EXTRACTED DATA: Begin

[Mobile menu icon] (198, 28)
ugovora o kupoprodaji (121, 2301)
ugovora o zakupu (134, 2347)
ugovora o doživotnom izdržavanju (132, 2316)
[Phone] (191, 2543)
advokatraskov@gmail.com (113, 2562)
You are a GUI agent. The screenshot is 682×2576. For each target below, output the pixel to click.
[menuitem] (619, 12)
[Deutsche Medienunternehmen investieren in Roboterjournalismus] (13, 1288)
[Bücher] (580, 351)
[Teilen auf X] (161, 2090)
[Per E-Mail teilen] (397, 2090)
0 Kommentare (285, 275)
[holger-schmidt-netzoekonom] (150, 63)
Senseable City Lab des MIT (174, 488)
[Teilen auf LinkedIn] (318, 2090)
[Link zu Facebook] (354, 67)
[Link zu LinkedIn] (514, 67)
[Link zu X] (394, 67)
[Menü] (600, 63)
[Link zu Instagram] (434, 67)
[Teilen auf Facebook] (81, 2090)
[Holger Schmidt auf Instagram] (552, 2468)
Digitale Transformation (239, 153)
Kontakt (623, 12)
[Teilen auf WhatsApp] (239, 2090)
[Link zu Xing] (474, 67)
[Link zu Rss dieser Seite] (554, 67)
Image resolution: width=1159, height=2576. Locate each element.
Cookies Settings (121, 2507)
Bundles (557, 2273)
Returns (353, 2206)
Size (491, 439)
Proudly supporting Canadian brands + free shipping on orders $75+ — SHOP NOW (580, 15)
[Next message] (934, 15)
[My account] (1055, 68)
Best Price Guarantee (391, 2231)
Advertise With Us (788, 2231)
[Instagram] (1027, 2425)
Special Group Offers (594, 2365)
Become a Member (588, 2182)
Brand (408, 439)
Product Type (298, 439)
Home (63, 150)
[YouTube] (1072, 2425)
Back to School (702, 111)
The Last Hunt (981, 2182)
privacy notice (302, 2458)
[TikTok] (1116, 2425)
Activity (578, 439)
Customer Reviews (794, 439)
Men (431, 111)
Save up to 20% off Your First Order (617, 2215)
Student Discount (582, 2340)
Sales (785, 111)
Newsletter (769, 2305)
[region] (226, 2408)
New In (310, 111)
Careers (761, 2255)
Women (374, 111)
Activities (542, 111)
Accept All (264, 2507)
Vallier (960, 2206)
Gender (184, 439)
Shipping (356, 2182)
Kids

EXTRACTED DATA: End

An exact copy of every entry is the expected result.

* YOUR RESPONSE
[Mobile menu icon] (198, 28)
ugovora o kupoprodaji (121, 2301)
ugovora o zakupu (134, 2347)
ugovora o doživotnom izdržavanju (132, 2316)
[Phone] (191, 2543)
advokatraskov@gmail.com (113, 2562)
You are a GUI agent. The screenshot is 682×2576. For each target below, output the pixel to click.
[menuitem] (619, 12)
[Deutsche Medienunternehmen investieren in Roboterjournalismus] (13, 1288)
[Bücher] (580, 351)
[Teilen auf X] (161, 2090)
[Per E-Mail teilen] (397, 2090)
0 Kommentare (285, 275)
[holger-schmidt-netzoekonom] (150, 63)
Senseable City Lab des MIT (174, 488)
[Teilen auf LinkedIn] (318, 2090)
[Link zu Facebook] (354, 67)
[Link zu LinkedIn] (514, 67)
[Link zu X] (394, 67)
[Menü] (600, 63)
[Link zu Instagram] (434, 67)
[Teilen auf Facebook] (81, 2090)
[Holger Schmidt auf Instagram] (552, 2468)
Digitale Transformation (239, 153)
Kontakt (623, 12)
[Teilen auf WhatsApp] (239, 2090)
[Link zu Xing] (474, 67)
[Link zu Rss dieser Seite] (554, 67)
Image resolution: width=1159, height=2576. Locate each element.
Cookies Settings (121, 2507)
Bundles (557, 2273)
Returns (353, 2206)
Size (491, 439)
Proudly supporting Canadian brands + free shipping on orders $75+ — SHOP NOW (580, 15)
[Next message] (934, 15)
[My account] (1055, 68)
Best Price Guarantee (391, 2231)
Advertise With Us (788, 2231)
[Instagram] (1027, 2425)
Special Group Offers (594, 2365)
Become a Member (588, 2182)
Brand (408, 439)
Product Type (298, 439)
Home (63, 150)
[YouTube] (1072, 2425)
Back to School (702, 111)
The Last Hunt (981, 2182)
privacy notice (302, 2458)
[TikTok] (1116, 2425)
Activity (578, 439)
Customer Reviews (794, 439)
Men (431, 111)
Save up to 20% off Your First Order (617, 2215)
Student Discount (582, 2340)
Sales (785, 111)
Newsletter (769, 2305)
[region] (226, 2408)
New In (310, 111)
Careers (761, 2255)
Women (374, 111)
Activities (542, 111)
Accept All (264, 2507)
Vallier (960, 2206)
Gender (184, 439)
Shipping (356, 2182)
Kids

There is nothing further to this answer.